Storage finders
---------------

Graphite-API searches and fetches metrics from time series databases using an
interface called *finders*. The default finder provided with Graphite-API is
the one that integrates with Whisper databases.

Customizing finders can be done in the ``finders`` section of the Graphite-API
configuration file:

.. code-block:: yaml

    finders:
      - graphite_api.finders.whisper.WhisperFinder

Several values are allowed, to let you store different kinds of metrics at
different places or smoothly handle transitions from one time series database
to another.

The default finder reads data from a Whisper database.

Custom finders
^^^^^^^^^^^^^^

``finders`` being a list of arbitrary python paths, it is relatively easy to
write a custom finder if you want to read data from other places than Whisper.
A finder is a python class with a ``find_nodes()`` method:

.. code-block:: python

    class CustomFinder(object):
        def find_nodes(self, query):
            # ...

``query`` is a ``FindQuery`` object. ``find_nodes()`` is the entry point when
browsing the metrics tree. It must yield leaf or branch nodes matching the
query:

.. code-block:: python

    from graphite_api.node import LeafNode, BranchNode

    class CustomFinder(object):
        def find_nodes(self, query):
            # find some paths matching the query, then yield them
            # is_branch or is_leaf are predicates you need to implement
            for path in matches:
                if is_branch(path):
                    yield BranchNode(path)
                if is_leaf(path):
                    yield LeafNode(path, CustomReader(path))


``LeafNode`` is created with a *reader*, which is the class responsible for
fetching the datapoints for the given path.
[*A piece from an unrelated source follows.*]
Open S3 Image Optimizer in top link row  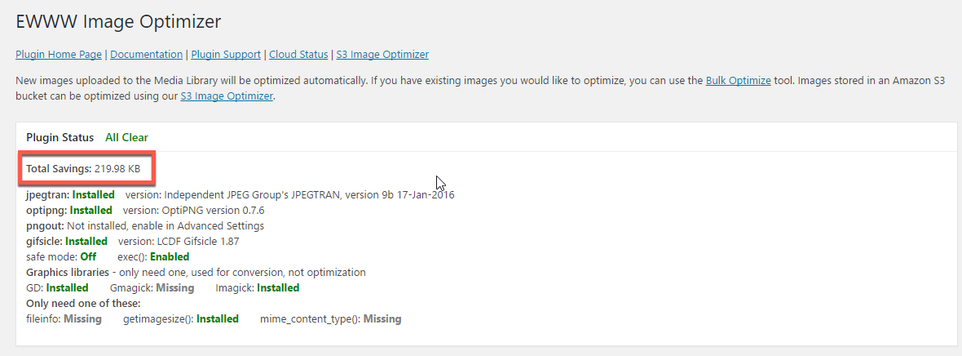tap(382, 55)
It is a simple class with 2
methods: ``fetch()`` and ``get_intervals()``:

.. code-block:: python

    from graphite_api.intervals import IntervalSet, Interval

    class CustomReader(object):
        __slots__ = ('path',)  # __slots__ is recommended to save memory on readers

        def __init__(self, path):
            self.path = path

        def fetch(self, start_time, end_time):
            # fetch data
            time_info = _from_, _to_, _step_
            return time_info, series

        def get_intervals(self):
            return IntervalSet([Interval(start, end)])

``fetch()`` must return a list of 2 elements: the time info for the data and
the datapoints themselves. The time info is a list of 3 items: the start time
of the datapoints (in unix time), the end time and the time step (in seconds)
between the datapoints.

The datapoints is a list of points found in the database for the required
interval. There must be ``(end - start) / step`` points in the dataset even if
the database has gaps: gaps can be filled with ``None`` values.

``get_intervals()`` is a method that hints graphite-web about the time range
available for this given metric in the database. It must return an
``IntervalSet`` of one or more ``Interval`` objects.

Fetching multiple paths at once
^^^^^^^^^^^^^^^^^^^^^^^^^^^^^^^

If your storage backend allows it, fetching multiple paths at once is useful
to avoid sequential fetches and save time and resources. This can be achieved
in three steps:

* Subclass ``LeafNode`` and add a ``__fetch_multi__`` class attribute to your
  subclass::

      class CustomLeafNode(LeafNode):
          __fetch_multi__ = 'custom'

  The string ``'custom'`` is used to identify backends and needs to be unique
  per-backend.

* Add the ``__fetch_multi__`` attribute to your finder class::

      class CustomFinder(objects):
          __fetch_multi__ = 'custom'

* Implement a ``fetch_multi()`` method on your finder::

      class CustomFinder(objects):
          def fetch_multi(self, nodes, start_time, end_time):
              paths = [node.path for node in nodes]
              # fetch paths
              return time_info, series

  ``time_info`` is the same structure as the one returned by ``fetch()``.
  ``series`` is a dictionnary with paths as keys and datapoints as values.

Installing custom finders
^^^^^^^^^^^^^^^^^^^^^^^^^

In order for your custom finder to be importable, you need to package it under
a namespace of your choice. Python packaging won't be covered here but you can
look at third-party finders to get some inspiration:

* `Cyanite finder <https://github.com/brutasse/graphite-cyanite>`_

Configuration
^^^^^^^^^^^^^

Graphite-API instantiates finders and passes it its whole parsed configuration
file, as a Python data structure. External finders can require extra sections
in the configuration file to setup access to the time series database they
communicate with. For instance, let's say your ``CustomFinder`` needs two
configuration parameters, a host and a user:

.. code-block:: python

    class CustomFinder(object):
        def __init__(self, config):
            config.setdefault('custom', {})
            self.user = config['custom'].get('user', 'default')
            self.host = config['custom'].get('host', 'localhost')

The configuration file would look like:

.. code-block:: yaml

    finders:
      - custom.CustomFinder
    custom:
      user: myuser
      host: example.com

When possible, try to use sane defaults that would "just work" for most common
setups. Here if the ``custom`` section isn't provided, the finder uses
``default`` as user and ``localhost`` as host.